The Caribou mine was more of an afterthought for Trevali when it made the acquisition. What originally caught the company’s eye about the property was the mill. In early 2011, Trevali added Stratmat and Halfmile to its suite of projects, both of which are also located in the Bathurst area of New Brunswick. Trevali began conducting trial mining at Halfmile in 2012, but the mine did not have its own processing facility. So in November 2012, the company purchased the Caribou mine and mill complex for a market value at the time of about $24 million.

Blue Note invested about $100 million during the time it owned the property to overhaul and modernize the processing plant and mine infrastructure. The mine originally began production from an open pit in 1970 under the Anaconda Minerals Company. This had included roughly 13 kilometres of underground development already complete, which Stakiw estimated as being worth $50 to $60 million. “It certainly made our job a lot easier,” he said. Since it acquired the mine, Trevali has invested around $50 million and to date has added 3.5 km of its own underground development.

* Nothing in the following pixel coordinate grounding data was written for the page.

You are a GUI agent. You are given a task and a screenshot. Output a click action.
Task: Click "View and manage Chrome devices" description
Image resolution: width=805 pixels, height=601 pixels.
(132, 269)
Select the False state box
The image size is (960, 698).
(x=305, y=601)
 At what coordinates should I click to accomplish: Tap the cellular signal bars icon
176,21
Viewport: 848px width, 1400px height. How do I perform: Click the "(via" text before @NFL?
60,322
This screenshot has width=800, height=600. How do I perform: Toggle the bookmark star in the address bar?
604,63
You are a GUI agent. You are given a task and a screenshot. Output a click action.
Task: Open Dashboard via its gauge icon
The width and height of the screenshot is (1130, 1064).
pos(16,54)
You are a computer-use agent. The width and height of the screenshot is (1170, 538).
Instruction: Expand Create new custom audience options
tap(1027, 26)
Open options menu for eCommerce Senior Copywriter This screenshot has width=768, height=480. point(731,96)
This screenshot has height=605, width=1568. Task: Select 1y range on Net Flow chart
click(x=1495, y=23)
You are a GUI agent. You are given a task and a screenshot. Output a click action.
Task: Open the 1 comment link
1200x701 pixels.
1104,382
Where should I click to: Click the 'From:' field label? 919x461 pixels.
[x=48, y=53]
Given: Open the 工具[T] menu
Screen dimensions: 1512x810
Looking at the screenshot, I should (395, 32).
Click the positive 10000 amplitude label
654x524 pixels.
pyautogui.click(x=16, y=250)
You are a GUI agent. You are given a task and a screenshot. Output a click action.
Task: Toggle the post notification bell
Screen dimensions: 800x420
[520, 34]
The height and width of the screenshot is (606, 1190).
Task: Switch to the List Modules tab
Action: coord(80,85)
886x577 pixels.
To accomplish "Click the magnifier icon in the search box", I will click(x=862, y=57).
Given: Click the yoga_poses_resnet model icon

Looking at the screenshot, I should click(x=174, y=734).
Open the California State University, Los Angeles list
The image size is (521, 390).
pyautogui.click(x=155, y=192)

Since the mine had sat idle since 2008, the existing underground tunnels needed to be refurbished, which Trevali started in September 2014. “In general, 95 per cent of the tunnels were in good condition,” said Barbara Rose, Caribou’s chief mining engineer. But tunnels that intersected with the two major fault lines in the ore body had experienced some failures. So Trevali applied shotcrete to those tunnels in addition to the bolts and wire mesh in place. At this point, all tunnels tied to immediate production have been refurbished.

By December, Trevali had ramped up to about 2,000 tonnes per day of production. During mine commissioning, Alex MacIntyre & Associates mining contractors are doing the underground work. “We wanted to financially de-risk the project during commissioning,” explained Trevali president Mark Cruise. By starting to mine with a fully trained and skilled workforce that came with its own fleet of mine equipment, Trevali was able to reduce the initial capital and training required. Once the mine reaches commercial production in the first quarter of 2016, the plan is for it to become fully owner-operated by mid-2016. At that point, Trevali will run its own fleet, which will include five scoop trams and seven 45-tonne underground haul trucks.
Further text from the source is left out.